_Task directions_.
The required output is an exact copy of the lines from the one containing "How do I perform: View chart icon for 房建威?" through the end of the entries below, with pictures removed.

_Records to use_.
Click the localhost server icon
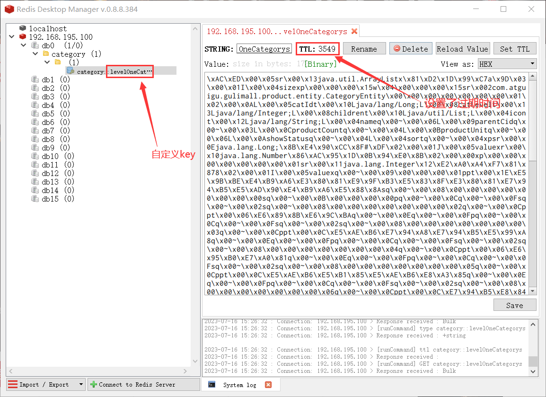 pyautogui.click(x=23, y=28)
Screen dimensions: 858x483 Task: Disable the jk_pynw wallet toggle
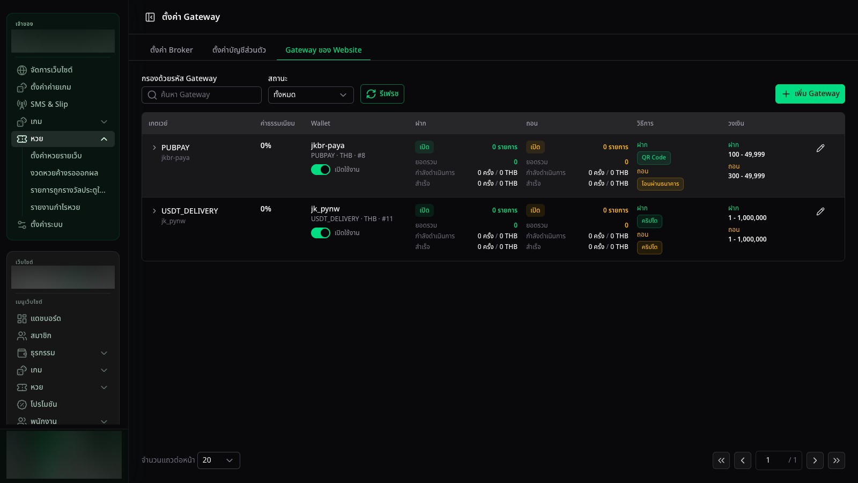pyautogui.click(x=321, y=233)
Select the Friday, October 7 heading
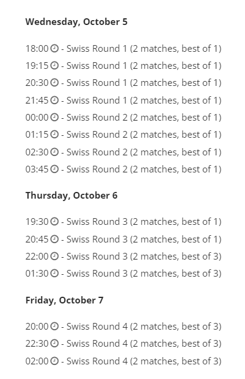 (x=65, y=300)
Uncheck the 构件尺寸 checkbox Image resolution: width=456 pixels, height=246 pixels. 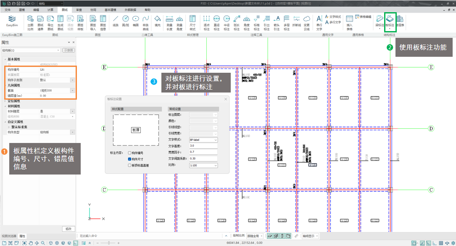pos(130,159)

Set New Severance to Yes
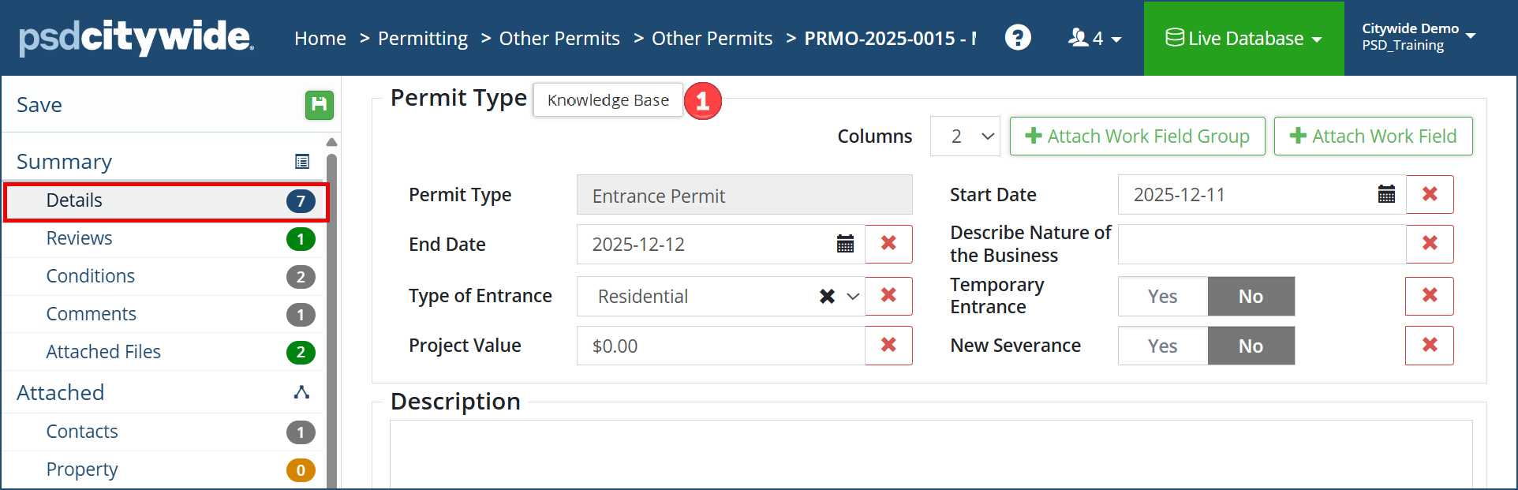click(1162, 346)
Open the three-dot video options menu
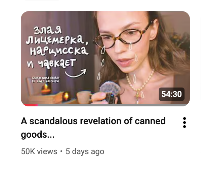This screenshot has height=171, width=201. [184, 123]
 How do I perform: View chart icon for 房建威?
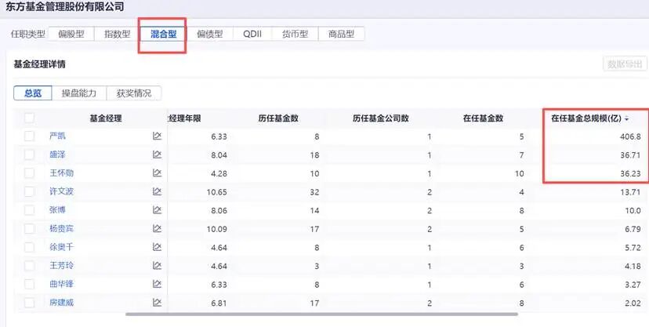click(x=157, y=303)
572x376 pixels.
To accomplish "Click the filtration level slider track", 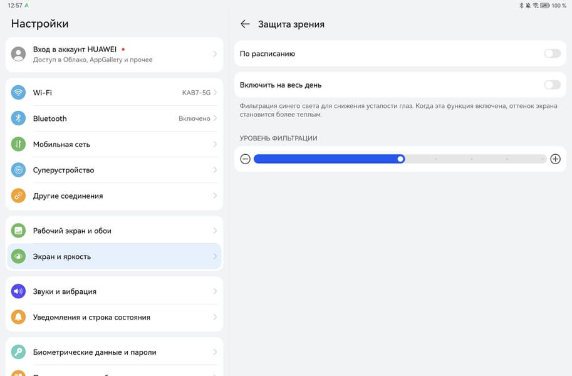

_Answer space_.
 How do I perform: View chart icon for 房建威?
click(x=157, y=303)
572x376 pixels.
To accomplish "Click the filtration level slider track", 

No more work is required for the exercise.